Beauty and disability are not merely in the eyes of the beholder, but in how socially constructed context they are presented. “Pan and Daphnis survives in at least eight complete marble replicas, as well as many fragmentary ones…” (Hermann 1975:87).

 

Figure 5. The God Pan teaches the blind boy to play the panpipe. A flute made of reeds from the marsh where the nymphs live. Pan and Apollo (2nd century, B.C. ©National Trust / Andrew Fetherston. http://www.nationaltrustcollections.org.uk/object/486318

Does having the artist title the work help you appreciate the work? What the explanation of the context? Stevenson’s neighbor had an arm deformity and Stevenson gave him the story of the God Pan from Greek Mythology. Does having a brief explanation of the painting help you appreciate it? Generally, museums will identify art works with a standard label format. Title of work (if any), artist name, nationality and years living, the medium and size of the work. Provenance can be included. “From the collection of…”. Today, the modern museum is reconsidering what labels they affix to artworks. They are moving away from what has been called “the priestly voice of absolute authority” (Greg 2010).

 

Part of this change in museum philosophy is the broadening audience base for museums. Often depicted as elitist organizations, museums now embrace diverse membership, offer free and reduced priced admissions and programs, and encourage broader audience participation. Museums also recognize the artists and the public want a voice in deciding what they like. Gregg (2010) informs us that museums have historically taken it upon themselves to make assumptions about what people know and what audiences should like. It is a lot of authority, often misplaced. Let the artists and viewer decide what they like.

 

 Isn’t this true in relation to special populations? Institutions of authority made the “priestly voice of absolute authority” as to what happened to selected populations. Homosexuality was classified as a mental disorder until 1973. Today, gay marriage is legal in the United States. The social construction of what constitutes a health disability has certainly changed over the decades.

 

Consider the 1883 writing of Angeline Fuller, The Venture. Fuller includes a chapter “Scenes in the History of the Deaf and Dumb” where she argues deafness should be naturalized. “Its associated disability is located not in deaf individuals themselves, but rather in the social conditions that sometimes make it difficult for them to communicate with others” (Sanchez 2013:134).

 

Look at the progress being made with children with mental disabilities. At the 1960 annual conference of the National Association of Social Workers, Dybwad’s lecture implored the institutional workers to consider the idea that institutionalizing retarded (sic) children was not always in the best interest. That years spent in institutions were "Lost Years." Society’s prejudice and judgements prevent recognizing the potential of persons with developmental disabilities (Dybwad 2019 [1960]). Persons with disabilities are increasingly being featured in advertising art. Children with Down’s Syndrome, people in a wheelchair. Seeing people in context with society helps us to realize the value of art and special populations. The social constructs of beliefs are interrupted when artists show us the special populations in a new perspective.

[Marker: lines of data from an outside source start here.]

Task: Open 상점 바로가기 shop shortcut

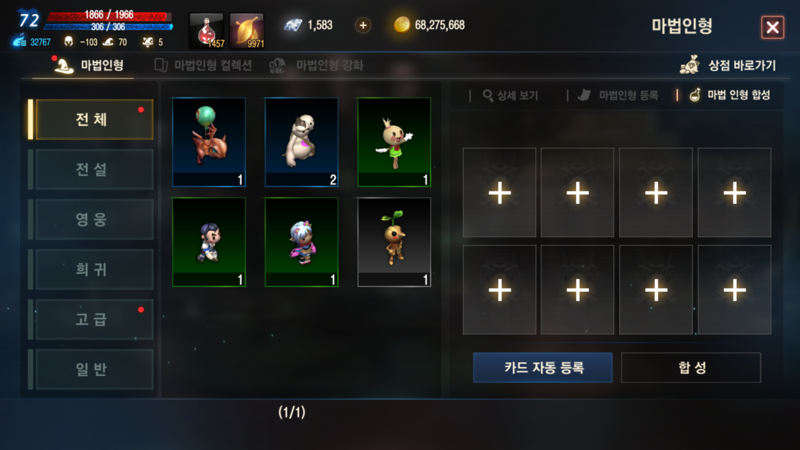Action: click(728, 65)
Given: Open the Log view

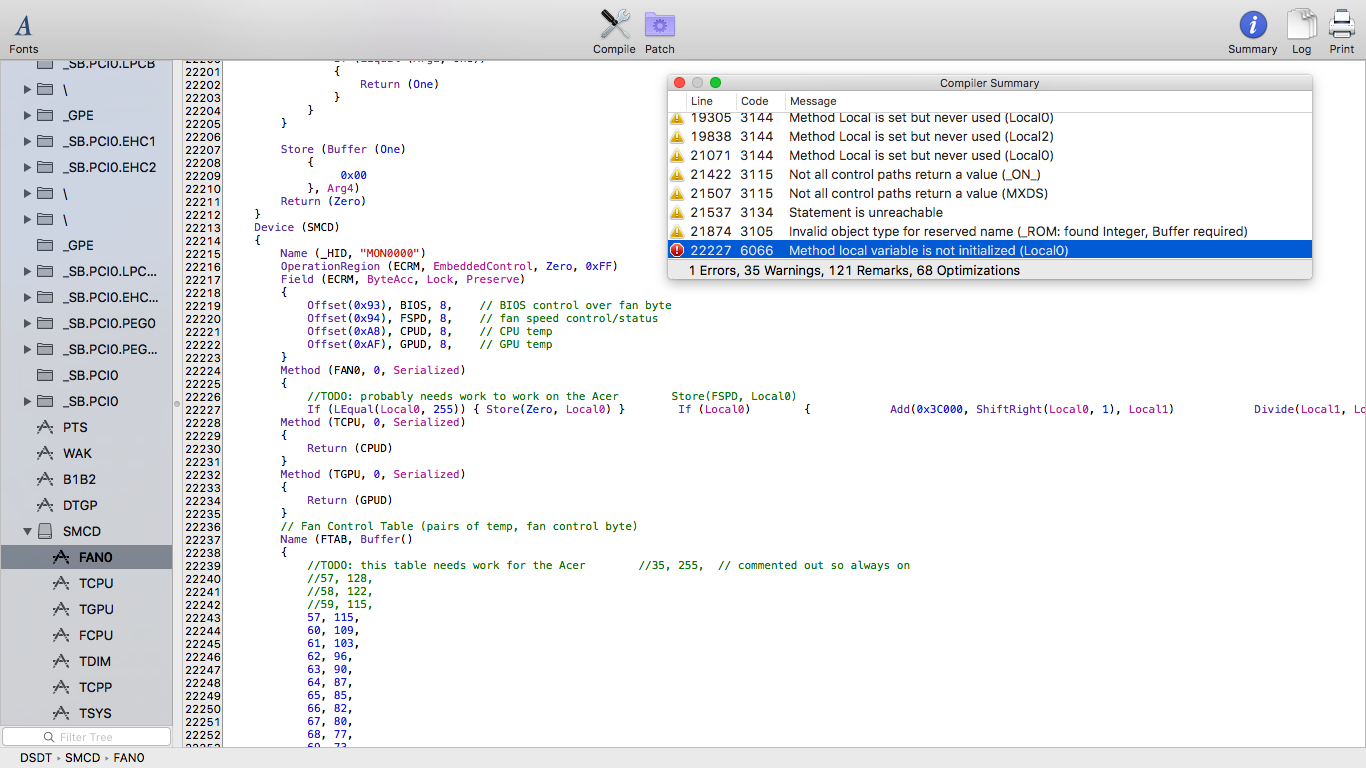Looking at the screenshot, I should (x=1301, y=31).
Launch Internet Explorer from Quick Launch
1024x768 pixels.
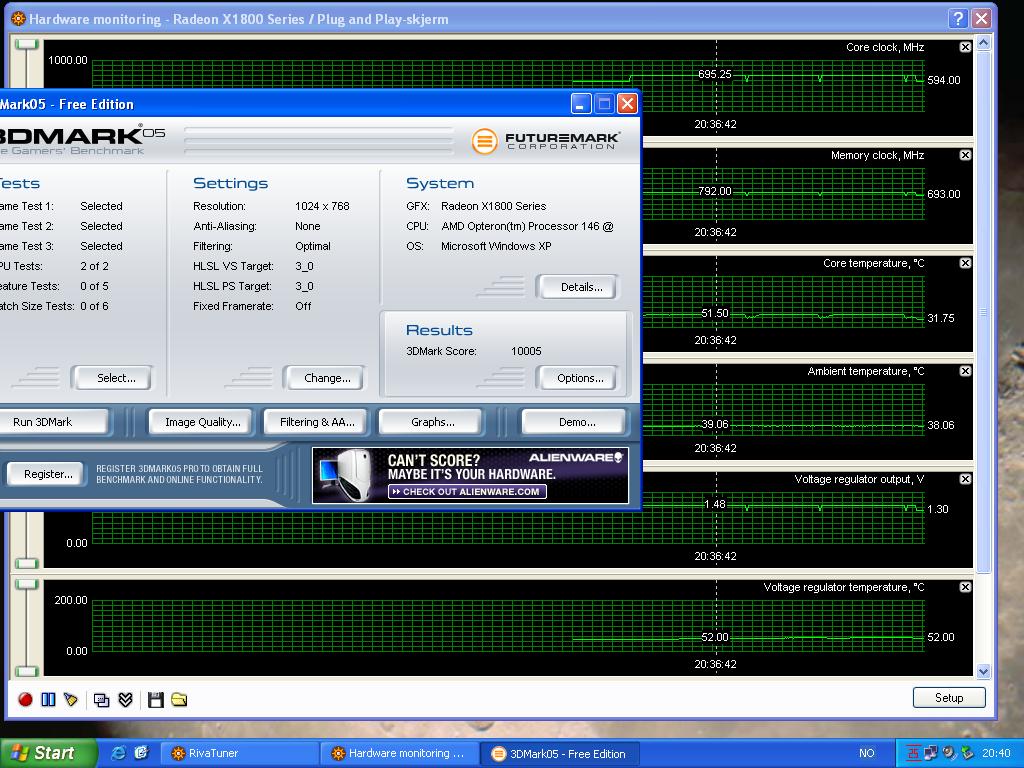click(118, 753)
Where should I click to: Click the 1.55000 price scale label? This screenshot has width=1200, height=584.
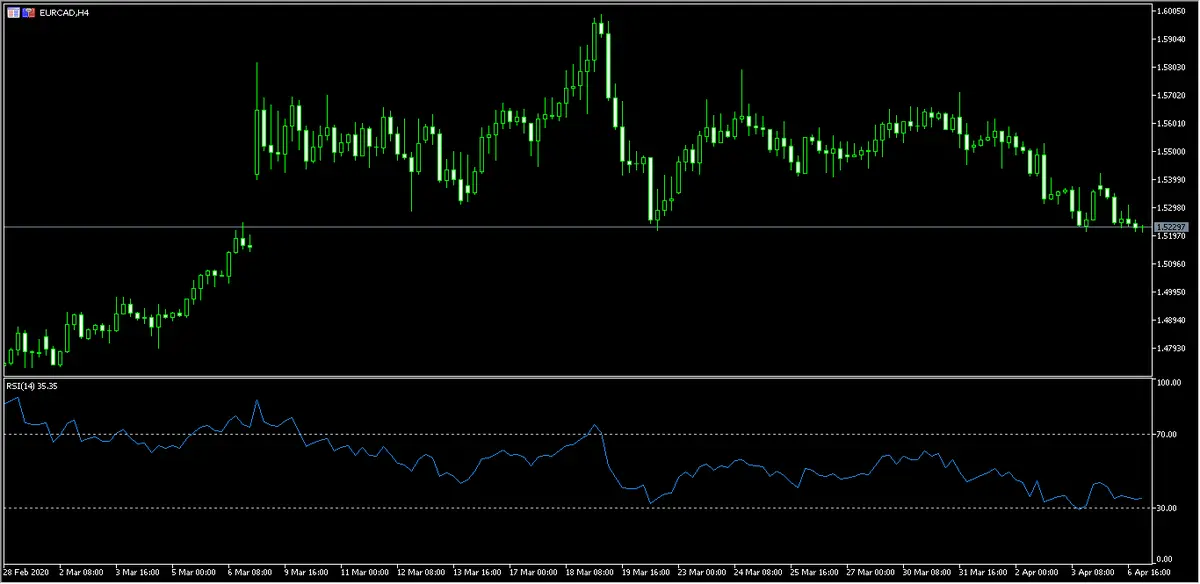tap(1171, 152)
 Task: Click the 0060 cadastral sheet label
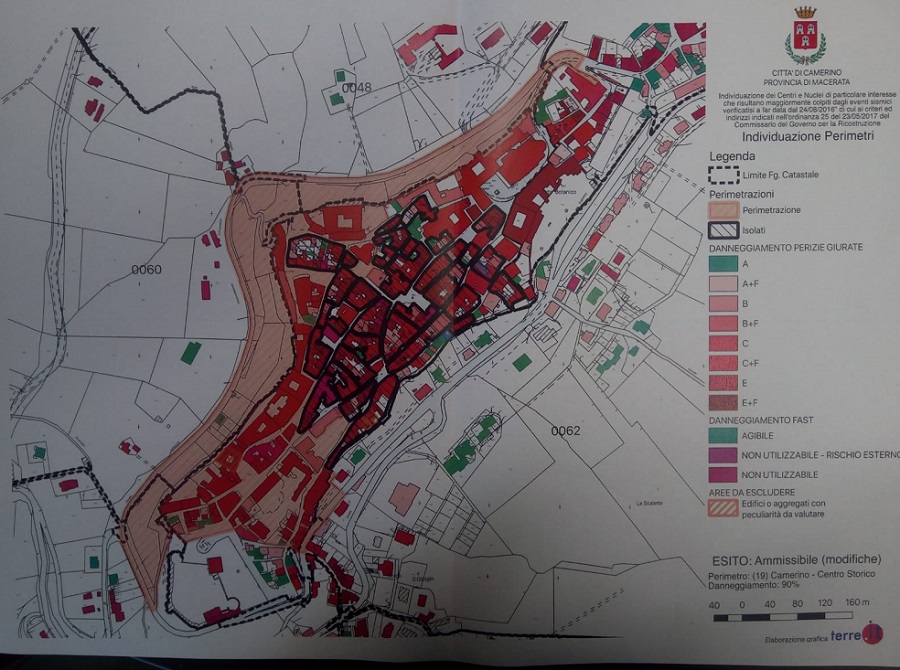(146, 270)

As you consider what special population to research this week, bear in mind the idea of what labels and interpretation does not only for a work of art but the populations it can represent. Look at the examples from our module Discussion topic. You will find the link for each art in your Discussion assignment. Consider artwork from the past, such as The Family that was painted during the flu epidemic or contemporary art from today. What art is being created today due to the COVID-19 crisis?